Polack: Yes, there are currently several models. The Adix SA is a semi-automatic version where the operator loads the panel. Then, there are Adix PT/PTF (pass through/pass through flip) and CS/F (compact standardized/flip) integrated automation for medium- and high-volume production. Automation is either standardized or customized. Finally, Adix RtR (roll-to-roll) is dedicated to high-volume web production.
Beaulieu: So far, you have talked about how the machine rates against Orbotech. How is it better than other machines in its field?
Polack: Looking at other products in the market, and comparing to Adix, you can clearly see that this product was designed very carefully with a lot of investigation of the market demands. The Adix SA has it all under one hood; you don’t need two or three models to do the job for you. You do not have to worry if the demand during the work day is first innerlayers, outer layers, solder mask, or LPI. One machine can do it all with the best stability and quality in its class. Most of the products available on the market can be used for innerlayers and outer layers or solder mask and LPI. With the flexibility of this machine, you can build rigid, rigid-flex, or flex boards, and use this machine for any purpose you need at any given time during your process.
Beaulieu: What makes it outstanding?
Polack: There are a number of things that put it head and shoulders over the competition. First, the Adix has a unique design for the table with an adjustable vacuum and an automated clamping system that provides outstanding results in terms of registration and resolution. Then, the machine has fixed photo heads that ensure much greater stability over time in terms of quality of panels and maintenance. Our competitors have moveable heads that will cost more for maintenance and calibration, and the lifetime of the heads will be reduced, which will add tremendously to the cost of ownership to the customer.

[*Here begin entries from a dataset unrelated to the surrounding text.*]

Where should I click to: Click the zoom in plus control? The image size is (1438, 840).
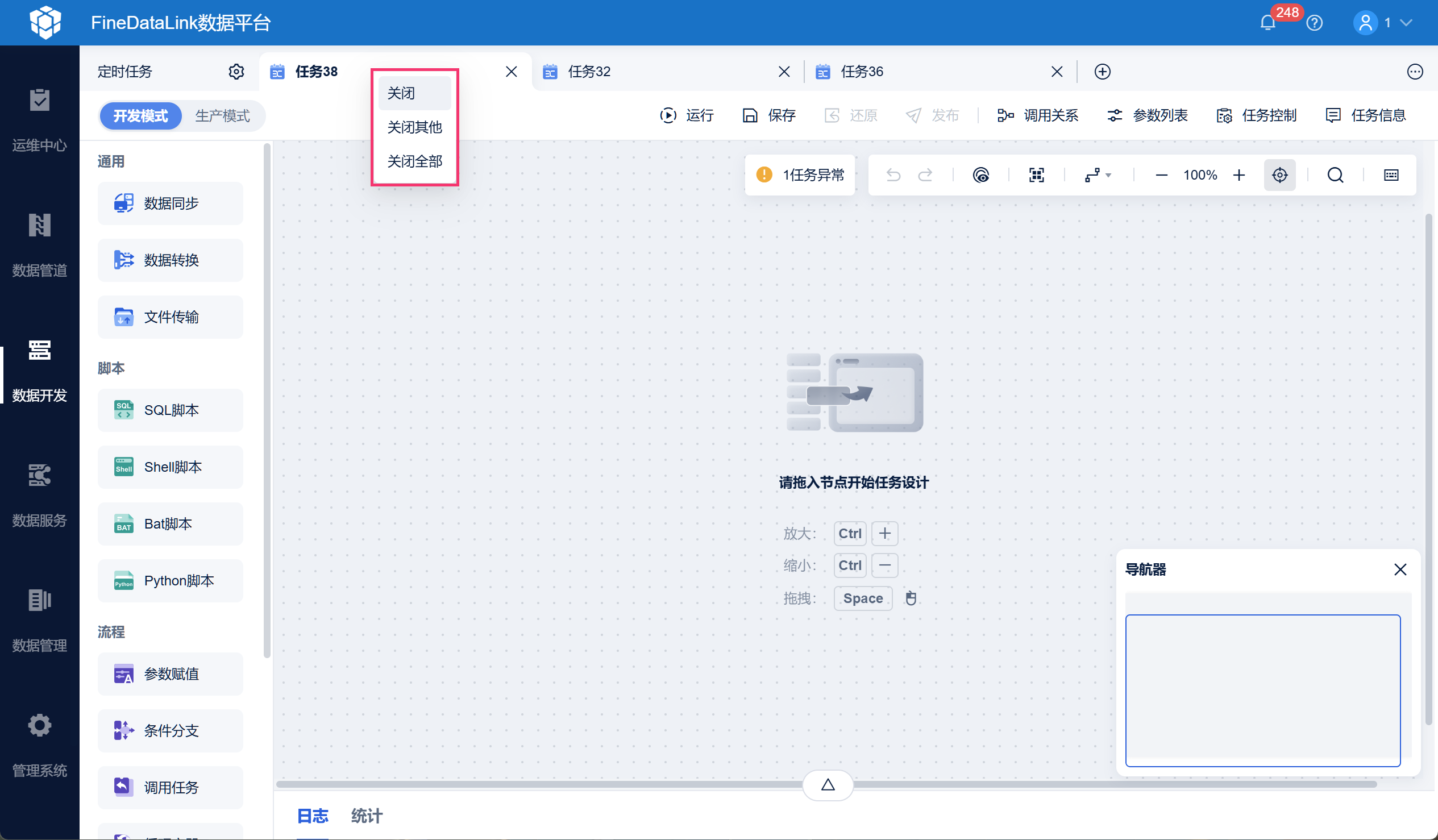coord(1239,175)
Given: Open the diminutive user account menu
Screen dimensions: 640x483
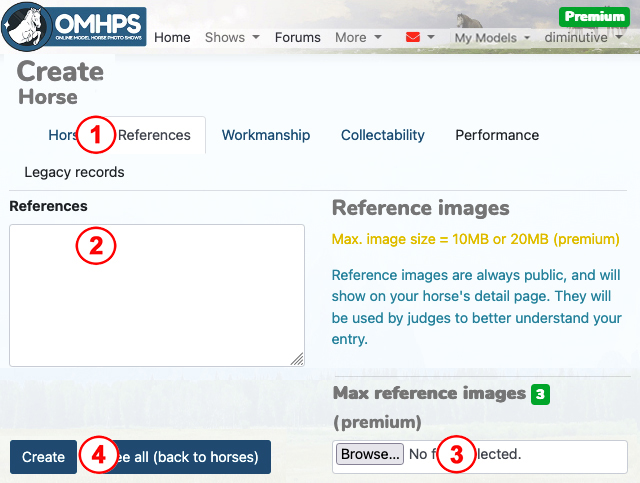Looking at the screenshot, I should [582, 37].
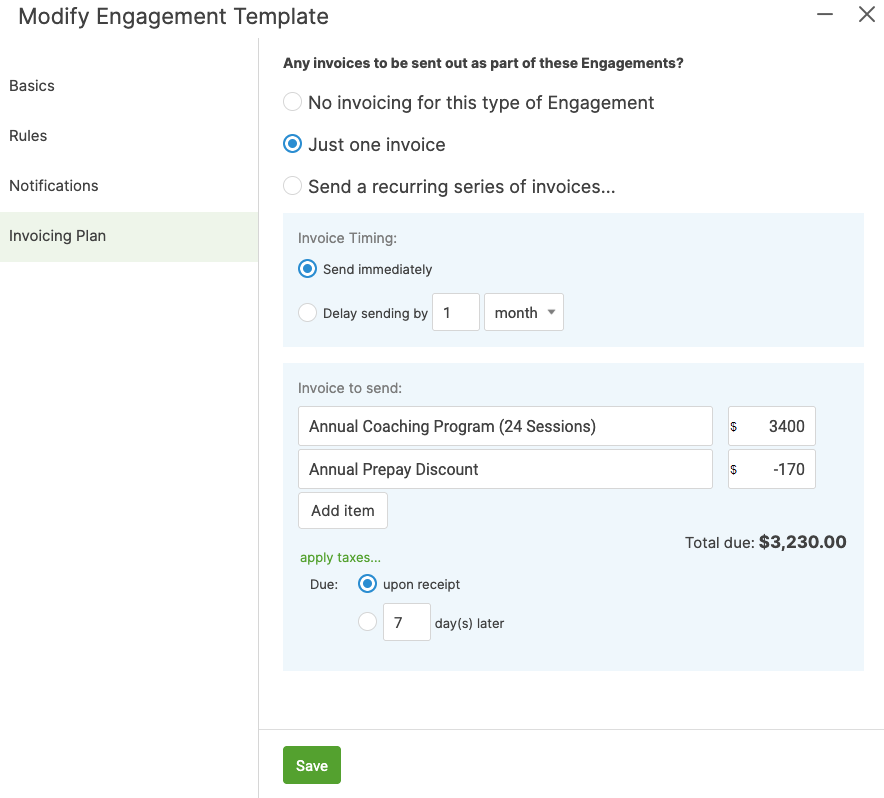Edit the "Annual Coaching Program (24 Sessions)" item name

(x=505, y=426)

Moreover, this machine is self-contained, so there is no chiller or other components outside that contaminates the cleanroom. All of our competitors require extra space around the machine. Finally, the interface is very user-friendly for operators. The HMI integrates different languages such as English, Spanish, Chinese, and many others that can speed up the learning curve.
Beaulieu: You said that it has the best-in-class registration. Can you elaborate on that?
Polack: This machine has a one-of-a-kind registration system and proof results on site for best registration top to bottom and image to panel with a very accurate table stage movement together with high-definition cameras to detect the targets on your panels. The print heads also have very high tolerances of image positioning on the table. Side-to-side accuracy is ±12 µm (0.5 mils), and image panel registration is ±8 µm (0.3 mils).
Beaulieu: And you said it could handle flex and rigid-flex as well?
Polack: Beside the unique clamping and vacuum system I talked about earlier, the dynamic autofocus range on the Adix-SA is 8 mm (±0.3 inches), and the depth of focus is 200 µm (8 mils), which helps with the uniformity of image quality on the flex material’s flatness issues.
Beaulieu: What exactly is real-time scaling and positioning?
Polack: Real-time scaling and positioning mean that the scaling calculation and positioning of the image are done during the imaging process based on target location comparison between the CCD system on the machine and the actual digital data.
Beaulieu: How big is the footprint, and how much space does it require?
Polack: Due to the structure to achieve the best accuracy, the machine is built on a granite table. Also, table movement is on a linear stage to achieve the accuracy needed to be the best of its class, which demands a larger footprint than some of the other competitors in the market. Comparing the Adix SA to its main competitor, it is smaller than the latest Orbotech platforms (6’ x 9’ x 6.5’).